I've tried to write and rewrite this comment, but it oozes disdain every time. So here's my best:
I expect that if a file uses CRLF everywhere, `git merge` will not leave it in a state with mixed line endings after inserting conflict resolution markers that end in LF instead of CRLF.
This shouldn't require a configuration option, but if it does, fine. However, Git doesn't even seem to have this.
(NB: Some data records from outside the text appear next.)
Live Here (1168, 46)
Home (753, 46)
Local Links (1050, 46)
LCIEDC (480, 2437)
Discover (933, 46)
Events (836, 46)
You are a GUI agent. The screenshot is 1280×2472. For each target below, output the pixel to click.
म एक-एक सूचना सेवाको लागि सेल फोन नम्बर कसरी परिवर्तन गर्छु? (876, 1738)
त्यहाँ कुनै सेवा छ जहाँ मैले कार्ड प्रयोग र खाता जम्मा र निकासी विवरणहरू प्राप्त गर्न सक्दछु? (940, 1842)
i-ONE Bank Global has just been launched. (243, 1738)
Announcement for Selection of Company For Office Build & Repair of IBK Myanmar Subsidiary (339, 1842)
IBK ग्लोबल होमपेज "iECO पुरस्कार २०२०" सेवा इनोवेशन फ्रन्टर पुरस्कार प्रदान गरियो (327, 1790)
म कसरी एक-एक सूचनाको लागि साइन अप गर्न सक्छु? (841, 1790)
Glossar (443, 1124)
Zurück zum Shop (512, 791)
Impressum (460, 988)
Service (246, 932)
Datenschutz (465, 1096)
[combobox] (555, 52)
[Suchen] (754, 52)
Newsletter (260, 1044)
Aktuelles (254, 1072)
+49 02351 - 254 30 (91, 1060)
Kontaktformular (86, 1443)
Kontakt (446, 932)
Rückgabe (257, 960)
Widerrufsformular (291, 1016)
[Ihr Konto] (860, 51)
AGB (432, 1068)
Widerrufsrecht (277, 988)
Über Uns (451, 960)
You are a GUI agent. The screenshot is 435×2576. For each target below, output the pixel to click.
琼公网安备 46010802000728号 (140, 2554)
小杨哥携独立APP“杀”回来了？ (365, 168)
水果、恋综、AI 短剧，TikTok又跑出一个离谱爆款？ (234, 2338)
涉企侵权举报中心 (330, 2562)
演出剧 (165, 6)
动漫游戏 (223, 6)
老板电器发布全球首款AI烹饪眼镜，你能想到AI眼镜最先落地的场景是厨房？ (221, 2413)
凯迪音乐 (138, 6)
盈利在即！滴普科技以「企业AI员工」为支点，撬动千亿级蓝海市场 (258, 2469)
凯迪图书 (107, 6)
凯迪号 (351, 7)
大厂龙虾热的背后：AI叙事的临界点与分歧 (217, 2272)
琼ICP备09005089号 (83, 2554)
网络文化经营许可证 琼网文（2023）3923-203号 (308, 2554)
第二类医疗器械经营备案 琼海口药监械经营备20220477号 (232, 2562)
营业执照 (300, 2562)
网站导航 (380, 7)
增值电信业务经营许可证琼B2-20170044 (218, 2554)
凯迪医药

What it does have are 'autocrlf' and 'eol' and 'text' options/attributes. For anyone who mentions those, I'm going to ask that you be familiar with not just what those actually control, but also how they're documented in the git man pages and in the book from git-scm.org—the entire premise was a discussion about Git's user-facing parts. By either source, those options control line normalization (i.e., implicit automatic conversion), which is not what I'm talking about. And the documentation for those is sick enough that even if they were the things to look to in order to configure this, then the idea that Git's UI is on par with Mercurial nowadays would still be wrong.
EDIT: To clarify, the desired approach for this is, "Use whatever line endings the file is already using". Git's approach to this is, "Standardize on either LF or CRLF, and at your discretion enable what amounts to some glorified git hooks to ensure that policy is followed, through the use of some obtusely documented configuration options. Make sure to work around any problems with that (e.g., when it's corrupting files that should have never been normalized) by applying another liberal layer."
"Don't standardise on line endings" is not a good idea. The whole CRLF thing is already completely stupid. Why are you trying to justify a dumb design decision, and claim that trying to standardise the way source code line endings are stored is a bad thing.
Not to mention that you can't send CRLF in emails. So how are you going to email patches.